# Logistic Regression Assignment (due 26 November)

In this practical you will learn how to apply logistic regression to the task of predicting two digits from the MNIST database: http://yann.lecun.com/exdb/mnist/. The database contains 60000 train images containing digits and 10000 test images. The images are of size 28 × 28. We will use the images in a vectorized form: a vector of size of 784. The code extracting the digits 0 and 1 is provided in the stubs.


In [None]:
%tensorflow_version 2.x

In [None]:
import tensorflow as tf
import tensorflow_datasets as tfds

In [None]:
print(tf.__version__)


2.7.0


In [None]:
import numpy as np 

In [None]:
def data_preprocess(images, labels):

    # number of examples m  
    m = images.shape[0]
    
    # create vector of ones to concatenate to our data matrix (for intercept terms)
    ones = np.ones(shape=[m, 1])
    images = np.concatenate((ones, images), axis=1)
    
    # to retrieve the images and corresponding labels where the label is either 0 or 1, 
    # we define two logical vectors that can be used to subset our data_matrices
    logical_mask_0 = labels == 0
    logical_mask_1 = labels == 1
    
    images_zeros = images[logical_mask_0]
    labels_zeros = labels[logical_mask_0]
    images_ones = images[logical_mask_1]
    labels_ones = labels[logical_mask_1]
    
    X = np.concatenate((images_zeros, images_ones), axis=0)
    y = np.concatenate((labels_zeros, labels_ones), axis=0)
    
    # shuffle the data and corresponding labels in unison
    def _shuffle_in_unison(a, b):
        assert len(a) == len(b)
        p = np.random.permutation(len(a))
        return a[p], b[p]

    return _shuffle_in_unison(X,y)   

In [None]:
mnist = tf.keras.datasets.mnist

(x_train, y_train), (x_test, y_test) = mnist.load_data()

x_train, x_test = x_train / 255.0, x_test / 255.0


In [None]:
print (x_train.shape)

(60000, 28, 28)


In [None]:
x_train = x_train.reshape([60000,784])
x_test = x_test.reshape([10000,784])
print(x_train.shape)


(60000, 784)


In [None]:
X,y = data_preprocess(x_train, y_train)
print('shape: ', X.shape)
print('shape: ', y.shape)

shape:  (12665, 785)
shape:  (12665,)


Define hyperparams: learning rate and gradient descent steps


In [None]:
learning_rate = 0.00001
gdc_steps = 100

    

Initialize your parameters W


In [None]:
# number of features n
n = X.shape[1]
# we need to define our model parameters to be learned. we use W (weights) instead of theta this time.

# mean and standard deviation
mu = 0
sigma = 0.01
w = np.random.normal(mu, sigma, n)


In [None]:
print(X.shape, w.shape)

(12665, 785) (785,)

# Stated problem A:
What learning rate does the logistic regression notebook set?
# Stated problem B:
Reproduce a span of the logistic regression notebook word for word, starting at the words "return a[p], b[p]" and stopping after "y_test) = mnist.load_data()".

# Raw data:

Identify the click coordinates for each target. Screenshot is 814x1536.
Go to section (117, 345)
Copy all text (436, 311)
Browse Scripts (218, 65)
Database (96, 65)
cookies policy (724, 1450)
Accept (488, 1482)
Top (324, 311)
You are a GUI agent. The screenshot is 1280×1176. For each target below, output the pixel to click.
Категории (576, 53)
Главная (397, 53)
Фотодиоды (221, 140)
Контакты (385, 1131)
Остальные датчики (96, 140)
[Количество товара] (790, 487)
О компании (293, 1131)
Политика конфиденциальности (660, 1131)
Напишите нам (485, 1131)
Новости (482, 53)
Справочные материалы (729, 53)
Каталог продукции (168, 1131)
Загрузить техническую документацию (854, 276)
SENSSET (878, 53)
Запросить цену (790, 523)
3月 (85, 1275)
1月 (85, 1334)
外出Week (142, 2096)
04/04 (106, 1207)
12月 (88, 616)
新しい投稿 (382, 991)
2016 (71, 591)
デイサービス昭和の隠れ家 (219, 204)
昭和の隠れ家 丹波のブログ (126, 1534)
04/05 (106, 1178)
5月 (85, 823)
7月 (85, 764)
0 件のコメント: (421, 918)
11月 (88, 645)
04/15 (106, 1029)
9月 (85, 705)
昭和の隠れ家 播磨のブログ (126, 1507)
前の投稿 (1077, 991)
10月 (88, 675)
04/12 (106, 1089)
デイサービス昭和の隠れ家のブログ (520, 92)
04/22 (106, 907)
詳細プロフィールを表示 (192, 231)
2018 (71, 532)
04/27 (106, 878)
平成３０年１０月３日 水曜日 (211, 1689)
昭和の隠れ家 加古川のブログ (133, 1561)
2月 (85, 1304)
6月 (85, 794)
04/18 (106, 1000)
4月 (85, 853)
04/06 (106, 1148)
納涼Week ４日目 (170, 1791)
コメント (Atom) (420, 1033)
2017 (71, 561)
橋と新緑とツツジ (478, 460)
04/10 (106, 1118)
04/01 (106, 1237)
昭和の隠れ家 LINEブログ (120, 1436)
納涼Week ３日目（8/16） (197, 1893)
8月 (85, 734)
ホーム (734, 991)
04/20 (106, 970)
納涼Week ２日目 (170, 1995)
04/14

# Complete output A:
0.00001

# Complete output B:
return a[p], b[p]

    return _shuffle_in_unison(X,y)   

In [None]:
mnist = tf.keras.datasets.mnist

(x_train, y_train), (x_test, y_test) = mnist.load_data()